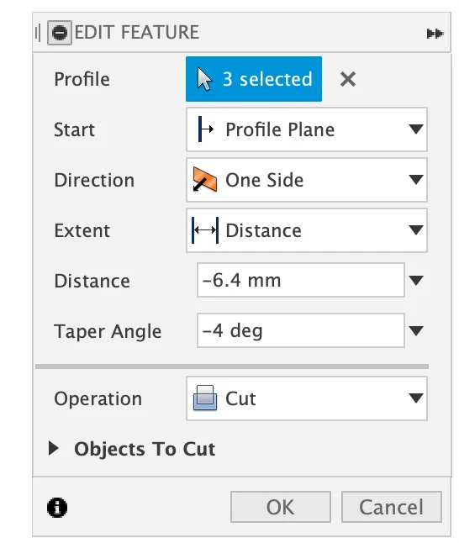Image resolution: width=459 pixels, height=543 pixels.
Task: Click the double-arrow expand icon in header
Action: [435, 34]
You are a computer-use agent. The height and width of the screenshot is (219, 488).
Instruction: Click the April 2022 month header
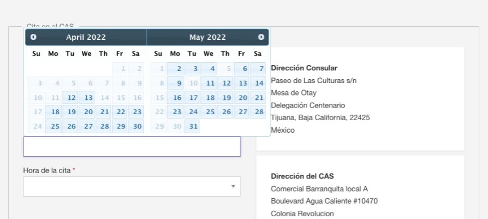click(86, 37)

•••••

Task item: For this exercise, set down exactly the lines that run from the line holding "You are a computer-use" to the last line of the records above; include both end lines and omit pictures.

Solution for this problem:
You are a computer-use agent. The height and width of the screenshot is (219, 488).
Instruction: Click the April 2022 month header
click(86, 37)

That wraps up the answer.